Prospective long-term follow-up of patients with idiopathic environmental intolerance attributed to electromagnetic fields after a provocation trial
This long-term follow-up recruited participants from an earlier IEI-EMF provocation trial and re-administered the same questionnaire by telephone. Of 70 completers (35 IEI-EMF patients and 35 referents), 62.9% of patients reported recovery after an average of 1.8 years, with most recoveries described as spontaneous. Symptoms and EMF-related concerns generally decreased over time, and the authors suggest IEI-EMF may often be self-limited and consistent with nocebo mechanisms rather than direct EMF effects.
Pilot questionnaire survey shows the lack of diagnostic criteria for electromagnetic hypersensitivity: a viewpoint
This viewpoint reports results from a pilot questionnaire survey of 142 self-declared EHS/IEI-EMF individuals and argues that current evidence and tools do not allow a definitive medical diagnosis of sensitivity to low-level wireless radiation. It notes that many reported diagnoses appear anecdotal and that tests used lack scientific proof for detecting such sensitivity. The article also considers individual sensitivity plausible and calls for controlled provocation and biochemical studies to develop diagnostic biomarkers.
Greater prevalence of symptoms associated with higher exposures to mobile phone base stations in a hilly, densely populated city in Mizoram, India
This cross-sectional study compared 183 higher-exposed residents with 126 matched reference residents and assessed symptoms via questionnaire alongside in-home RF-EMF power density measurements from mobile phone base stations.

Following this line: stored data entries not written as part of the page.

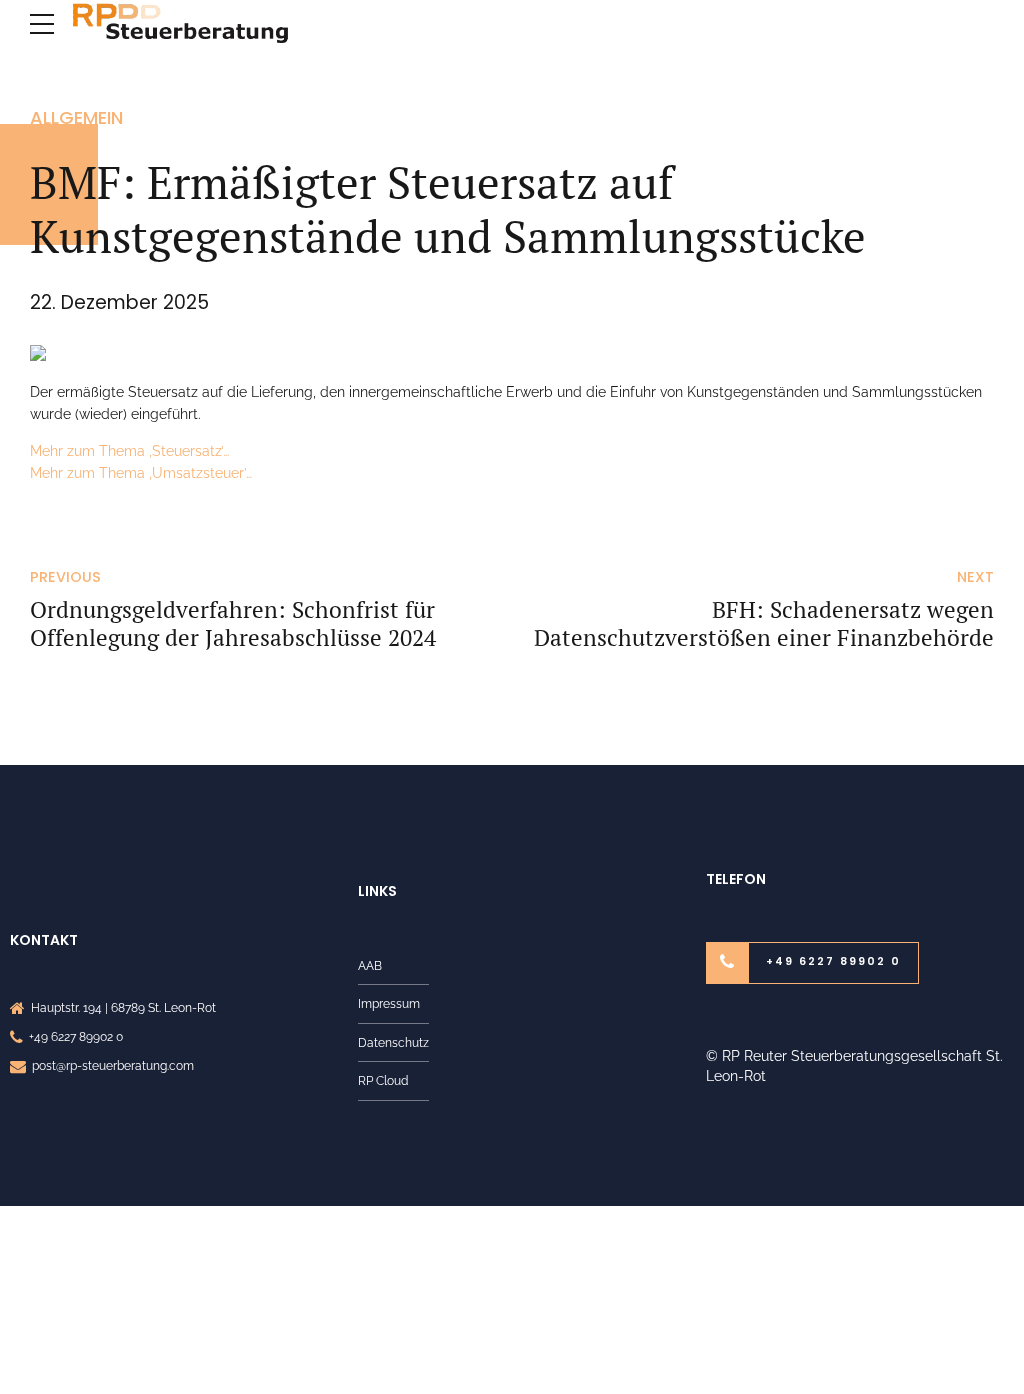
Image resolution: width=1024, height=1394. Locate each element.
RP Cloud (383, 1080)
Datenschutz (393, 1042)
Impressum (389, 1003)
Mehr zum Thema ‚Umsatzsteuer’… (141, 473)
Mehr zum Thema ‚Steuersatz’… (129, 451)
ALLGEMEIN (76, 117)
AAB (370, 965)
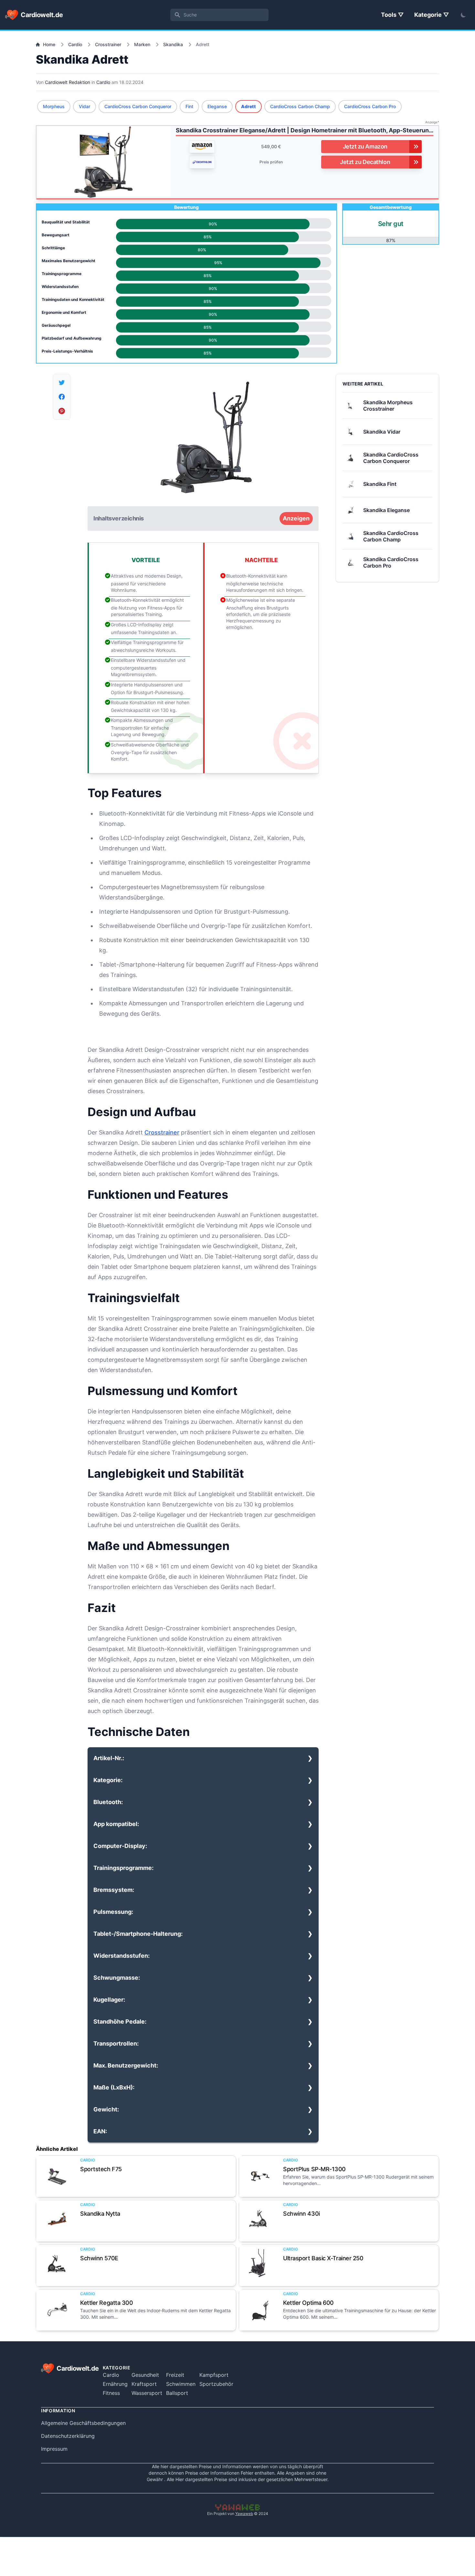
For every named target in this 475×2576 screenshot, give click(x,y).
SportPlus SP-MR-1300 (314, 2169)
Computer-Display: (120, 1845)
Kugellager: (109, 1999)
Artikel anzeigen (57, 2176)
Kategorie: (107, 1780)
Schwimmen (180, 2384)
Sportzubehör (216, 2384)
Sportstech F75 (101, 2169)
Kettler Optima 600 (308, 2302)
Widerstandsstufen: (121, 1955)
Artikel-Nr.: (108, 1758)
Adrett (248, 106)
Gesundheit (145, 2375)
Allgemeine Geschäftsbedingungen (83, 2423)
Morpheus (54, 106)
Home (49, 44)
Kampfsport (213, 2375)
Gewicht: (106, 2109)
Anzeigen (296, 518)
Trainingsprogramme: (123, 1867)
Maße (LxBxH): (113, 2087)
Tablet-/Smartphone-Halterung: (138, 1933)
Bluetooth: (108, 1802)
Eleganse (217, 106)
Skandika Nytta (100, 2213)
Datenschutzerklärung (68, 2436)
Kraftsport (144, 2384)
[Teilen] (62, 382)
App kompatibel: (116, 1824)
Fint (189, 106)
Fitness (111, 2393)
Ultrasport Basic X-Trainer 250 (323, 2258)
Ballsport (177, 2393)
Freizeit (175, 2375)
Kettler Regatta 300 (106, 2302)
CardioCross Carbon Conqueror (137, 106)
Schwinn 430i (301, 2213)
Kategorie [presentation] (428, 14)
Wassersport (147, 2393)
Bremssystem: (113, 1889)
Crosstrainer (108, 44)
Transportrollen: (116, 2043)
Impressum (54, 2449)
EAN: (100, 2131)
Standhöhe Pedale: (119, 2021)
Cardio (75, 44)
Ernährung (115, 2384)
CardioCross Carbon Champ (300, 106)
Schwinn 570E (99, 2258)
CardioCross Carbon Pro (370, 106)
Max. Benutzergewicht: (125, 2065)
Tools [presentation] (389, 14)
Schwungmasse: (116, 1977)
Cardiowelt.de (42, 15)
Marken (142, 44)
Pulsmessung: (113, 1911)
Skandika (173, 44)
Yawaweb (244, 2513)
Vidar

Higher exposure (including proximity within 50 m and power densities of 5–8 mW/m2) was reported to be associated with increased symptom prevalence across mood-energy, cognitive-sensory, inflammatory, and anatomical categories. The authors conclude that current public exposure limits may be inadequate for long-term, non-thermal biological impacts and call for precautionary policy updates.
Skin Fibroblasts from Individuals Self-Diagnosed as Electrosensitive Reveal Two Distinct Subsets with Delayed Nucleoshuttling of the ATM Protein in Common
This study reports on 26 adults self-diagnosed with electromagnetic hypersensitivity (EHS) who provided skin biopsies to generate primary fibroblast lines. The authors describe two EHS subsets based on questionnaire and DNA damage-related measures, and report delayed ATM nucleoshuttling after X-ray exposure in all samples, interpreted as impaired DNA repair signaling. They propose a molecular model linking EHS to ATM pathway dysfunction and suggest this could relate to increased cancer risk or accelerated aging.
Chicken or egg? Attribution hypothesis and nocebo hypothesis to explain somatization associated to perceived RF-EMF exposure
This longitudinal cohort study examined the temporal relationship between somatization and perceived RF-EMF exposure, comparing the attribution hypothesis with the nocebo hypothesis. Using AMIGO questionnaire data from 2011 and 2015, regression analyses suggested the attribution hypothesis more often explained symptom reporting linked to perceived base station RF-EMF exposure and perceived electricity exposure than the nocebo hypothesis. The authors state this contrasts with prior literature and note that a nocebo effect is not fully excluded.
Could electrohypersensitivity be a specific form of high sensory processing sensitivity?
This cross-sectional questionnaire study (n=100) examined whether electrohypersensitivity (EHS) overlaps with high sensory processing sensitivity (HSPS). A higher proportion of HSPS was observed among those reporting EHS symptoms, alongside significant differences in anxiety/depression symptomatology and EMF-related risk perception and avoidance strategies. The authors interpret the results as supporting an association between EHS and HSPS, while noting that this does not establish whether EM radiation directly causes EHS symptoms.